Due to his transient lifestyle from 1969 to early 1972, the authorities were unable to account for much of his travels, which was further soured by the fact that parts of Davis' testimony were found to either be inconclusive or conflicting. It was later found out that between 1969 and 1971, he worked as a librarian in Maryland and attended an adult teaching course at the University of Maryland, College Park.

Despite his dubious credibility, officials from New York City stated that they were able to confirm his involvement in the five slayings he had admitted committing in their jurisdiction. The details of most of these killings were never disclosed to the public, and remain secret to this day. The only killing publicly linked to Davis was the May 1970 murder of 27-year-old Eric Tcherkezian, a vocal teacher who was strangled with a belt in his room at the Ansonia Hotel in Broadway. In mid-November 1982, Daniel F. McMahon, a detective with the NYPD, confirmed that Davis had indeed provided details only the killer would have known.
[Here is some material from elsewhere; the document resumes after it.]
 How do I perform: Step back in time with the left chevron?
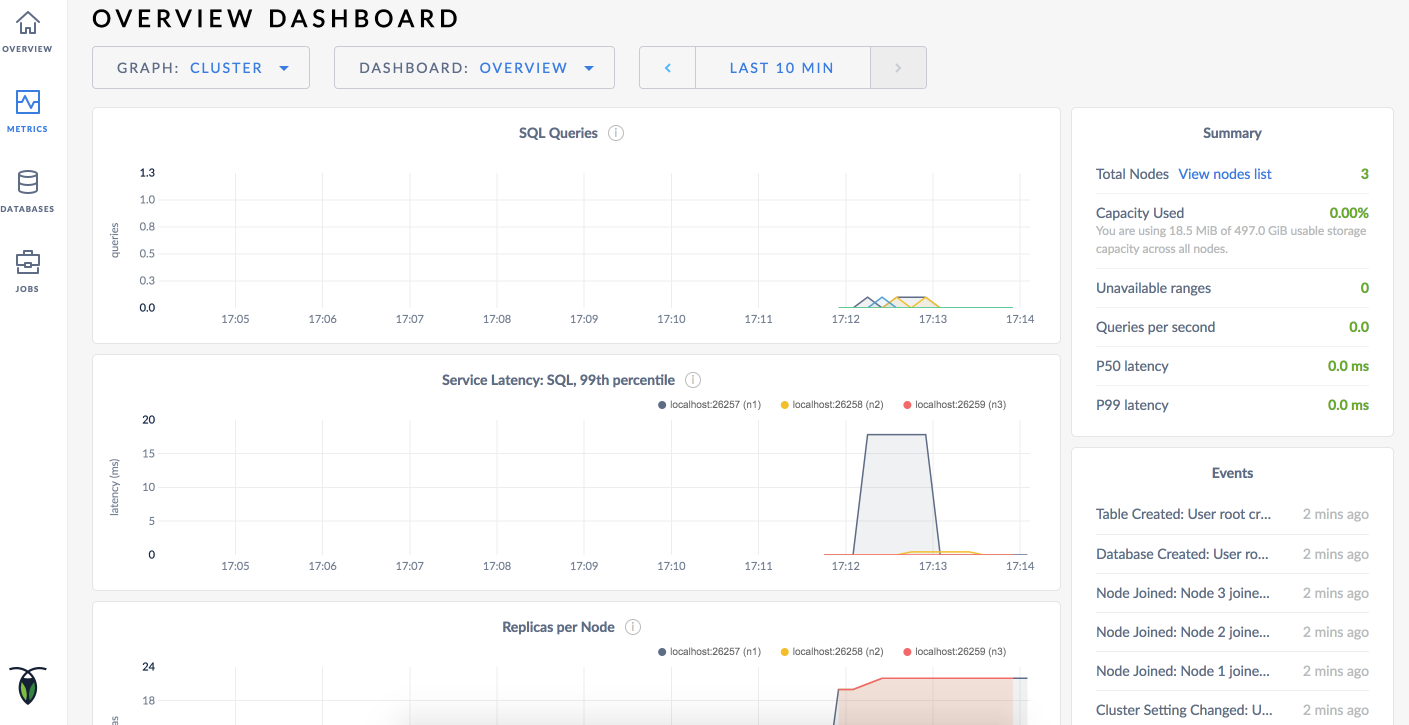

==Trial, imprisonment and suicide==
In spite of his many confessions, it was ultimately decided that Davis should first be tried for the murder of Cushman, a decision that was supported by United States Attorney General William French Smith. In July 1983, Davis entered an insanity plea for Cushman's murder, and while a psychiatric reevaluation determined that he indeed suffered from a disorder, he was still able to tell right from wrong. Because of this, he was subsequently convicted and sentenced to life imprisonment without parole. He was never charged with any additional murders.

After his conviction, Davis was transferred to the Chester Mental Health Center, the state's only maximum-security psychiatric facility. While he received proper treatment and medication, his mental state continued to rapidly decline. On December 12, 1988, Davis was found dead in his cell, having hanged himself through improvised means.